[TASK ITEM] For each line of the material below, give that line again word for word.

····················

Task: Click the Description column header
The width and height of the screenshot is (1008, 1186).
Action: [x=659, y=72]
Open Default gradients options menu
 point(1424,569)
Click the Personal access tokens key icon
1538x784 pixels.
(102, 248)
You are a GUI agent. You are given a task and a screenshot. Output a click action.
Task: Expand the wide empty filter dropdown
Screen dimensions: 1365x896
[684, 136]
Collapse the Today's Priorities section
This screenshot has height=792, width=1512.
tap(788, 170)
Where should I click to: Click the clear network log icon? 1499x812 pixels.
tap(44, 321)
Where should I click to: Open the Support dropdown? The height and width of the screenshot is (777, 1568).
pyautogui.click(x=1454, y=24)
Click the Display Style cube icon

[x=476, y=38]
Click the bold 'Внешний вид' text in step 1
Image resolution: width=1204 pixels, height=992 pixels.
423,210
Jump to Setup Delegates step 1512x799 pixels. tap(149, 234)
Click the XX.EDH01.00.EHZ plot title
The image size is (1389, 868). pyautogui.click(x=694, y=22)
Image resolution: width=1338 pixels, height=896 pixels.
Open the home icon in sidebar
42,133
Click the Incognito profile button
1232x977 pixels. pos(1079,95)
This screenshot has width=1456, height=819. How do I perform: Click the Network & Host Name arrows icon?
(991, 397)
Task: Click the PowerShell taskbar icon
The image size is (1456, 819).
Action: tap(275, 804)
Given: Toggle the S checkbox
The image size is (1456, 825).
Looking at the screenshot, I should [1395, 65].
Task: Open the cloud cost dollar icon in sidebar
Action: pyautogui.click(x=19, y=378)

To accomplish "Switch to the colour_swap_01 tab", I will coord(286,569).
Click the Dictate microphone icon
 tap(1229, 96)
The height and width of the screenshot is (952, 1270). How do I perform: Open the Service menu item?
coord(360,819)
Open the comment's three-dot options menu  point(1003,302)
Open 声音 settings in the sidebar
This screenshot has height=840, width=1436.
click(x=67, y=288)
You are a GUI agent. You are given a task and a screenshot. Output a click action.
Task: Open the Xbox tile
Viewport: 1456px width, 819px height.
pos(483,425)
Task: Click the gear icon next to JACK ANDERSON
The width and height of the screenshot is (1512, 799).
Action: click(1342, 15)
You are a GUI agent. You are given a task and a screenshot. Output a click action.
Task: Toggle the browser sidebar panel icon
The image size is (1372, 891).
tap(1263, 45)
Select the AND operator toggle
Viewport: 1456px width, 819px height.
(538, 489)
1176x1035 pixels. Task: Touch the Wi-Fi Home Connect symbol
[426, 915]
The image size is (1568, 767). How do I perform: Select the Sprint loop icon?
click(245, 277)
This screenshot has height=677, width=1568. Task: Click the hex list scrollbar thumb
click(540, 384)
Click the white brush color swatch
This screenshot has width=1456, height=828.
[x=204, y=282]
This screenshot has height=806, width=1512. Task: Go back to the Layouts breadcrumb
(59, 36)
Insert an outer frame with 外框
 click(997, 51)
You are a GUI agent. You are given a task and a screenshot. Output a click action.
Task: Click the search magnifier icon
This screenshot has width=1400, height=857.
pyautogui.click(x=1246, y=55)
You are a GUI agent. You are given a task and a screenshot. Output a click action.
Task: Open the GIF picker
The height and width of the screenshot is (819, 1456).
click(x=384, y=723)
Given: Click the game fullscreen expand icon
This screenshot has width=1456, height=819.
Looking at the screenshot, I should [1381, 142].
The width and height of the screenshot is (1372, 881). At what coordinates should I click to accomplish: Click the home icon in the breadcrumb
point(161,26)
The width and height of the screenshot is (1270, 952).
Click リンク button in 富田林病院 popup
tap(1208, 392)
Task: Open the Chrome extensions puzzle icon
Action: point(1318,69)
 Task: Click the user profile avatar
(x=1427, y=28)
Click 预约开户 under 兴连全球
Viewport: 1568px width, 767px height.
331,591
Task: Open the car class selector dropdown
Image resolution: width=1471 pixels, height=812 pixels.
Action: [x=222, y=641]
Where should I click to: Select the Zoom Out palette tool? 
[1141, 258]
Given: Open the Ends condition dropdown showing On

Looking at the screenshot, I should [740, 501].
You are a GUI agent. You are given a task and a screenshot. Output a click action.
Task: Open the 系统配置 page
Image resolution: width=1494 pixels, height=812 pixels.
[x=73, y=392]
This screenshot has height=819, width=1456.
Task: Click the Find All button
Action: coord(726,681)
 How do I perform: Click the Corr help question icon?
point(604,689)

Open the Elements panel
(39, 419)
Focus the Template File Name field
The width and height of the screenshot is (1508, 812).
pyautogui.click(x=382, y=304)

····················

[EXPECTED ANSWER]
Task: Click the Description column header
The width and height of the screenshot is (1008, 1186).
Action: [x=659, y=72]
Open Default gradients options menu
 point(1424,569)
Click the Personal access tokens key icon
1538x784 pixels.
(102, 248)
You are a GUI agent. You are given a task and a screenshot. Output a click action.
Task: Expand the wide empty filter dropdown
Screen dimensions: 1365x896
[684, 136]
Collapse the Today's Priorities section
This screenshot has height=792, width=1512.
tap(788, 170)
Where should I click to: Click the clear network log icon? 1499x812 pixels.
tap(44, 321)
Where should I click to: Open the Support dropdown? The height and width of the screenshot is (777, 1568).
pyautogui.click(x=1454, y=24)
Click the Display Style cube icon

[x=476, y=38]
Click the bold 'Внешний вид' text in step 1
Image resolution: width=1204 pixels, height=992 pixels.
423,210
Jump to Setup Delegates step 1512x799 pixels. tap(149, 234)
Click the XX.EDH01.00.EHZ plot title
The image size is (1389, 868). pyautogui.click(x=694, y=22)
Image resolution: width=1338 pixels, height=896 pixels.
Open the home icon in sidebar
42,133
Click the Incognito profile button
1232x977 pixels. pos(1079,95)
This screenshot has width=1456, height=819. How do I perform: Click the Network & Host Name arrows icon?
(991, 397)
Task: Click the PowerShell taskbar icon
The image size is (1456, 819).
Action: tap(275, 804)
Given: Toggle the S checkbox
The image size is (1456, 825).
Looking at the screenshot, I should [1395, 65].
Task: Open the cloud cost dollar icon in sidebar
Action: pyautogui.click(x=19, y=378)

To accomplish "Switch to the colour_swap_01 tab", I will coord(286,569).
Click the Dictate microphone icon
 tap(1229, 96)
The height and width of the screenshot is (952, 1270). How do I perform: Open the Service menu item?
coord(360,819)
Open the comment's three-dot options menu  point(1003,302)
Open 声音 settings in the sidebar
This screenshot has height=840, width=1436.
click(x=67, y=288)
You are a GUI agent. You are given a task and a screenshot. Output a click action.
Task: Open the Xbox tile
Viewport: 1456px width, 819px height.
pos(483,425)
Task: Click the gear icon next to JACK ANDERSON
The width and height of the screenshot is (1512, 799).
Action: click(1342, 15)
You are a GUI agent. You are given a task and a screenshot. Output a click action.
Task: Toggle the browser sidebar panel icon
The image size is (1372, 891).
tap(1263, 45)
Select the AND operator toggle
Viewport: 1456px width, 819px height.
(538, 489)
1176x1035 pixels. Task: Touch the Wi-Fi Home Connect symbol
[426, 915]
The image size is (1568, 767). How do I perform: Select the Sprint loop icon?
click(245, 277)
This screenshot has height=677, width=1568. Task: Click the hex list scrollbar thumb
click(540, 384)
Click the white brush color swatch
This screenshot has width=1456, height=828.
[x=204, y=282]
This screenshot has height=806, width=1512. Task: Go back to the Layouts breadcrumb
(59, 36)
Insert an outer frame with 外框
 click(997, 51)
You are a GUI agent. You are given a task and a screenshot. Output a click action.
Task: Click the search magnifier icon
This screenshot has width=1400, height=857.
pyautogui.click(x=1246, y=55)
You are a GUI agent. You are given a task and a screenshot. Output a click action.
Task: Open the GIF picker
The height and width of the screenshot is (819, 1456).
click(x=384, y=723)
Given: Click the game fullscreen expand icon
This screenshot has width=1456, height=819.
Looking at the screenshot, I should [1381, 142].
The width and height of the screenshot is (1372, 881). At what coordinates should I click to accomplish: Click the home icon in the breadcrumb
point(161,26)
The width and height of the screenshot is (1270, 952).
Click リンク button in 富田林病院 popup
tap(1208, 392)
Task: Open the Chrome extensions puzzle icon
Action: point(1318,69)
 Task: Click the user profile avatar
(x=1427, y=28)
Click 预约开户 under 兴连全球
Viewport: 1568px width, 767px height.
331,591
Task: Open the car class selector dropdown
Image resolution: width=1471 pixels, height=812 pixels.
Action: [x=222, y=641]
Where should I click to: Select the Zoom Out palette tool? 
[1141, 258]
Given: Open the Ends condition dropdown showing On

Looking at the screenshot, I should [740, 501].
You are a GUI agent. You are given a task and a screenshot. Output a click action.
Task: Open the 系统配置 page
Image resolution: width=1494 pixels, height=812 pixels.
[x=73, y=392]
This screenshot has height=819, width=1456.
Task: Click the Find All button
Action: coord(726,681)
 How do I perform: Click the Corr help question icon?
point(604,689)

Open the Elements panel
(39, 419)
Focus the Template File Name field
The width and height of the screenshot is (1508, 812).
pyautogui.click(x=382, y=304)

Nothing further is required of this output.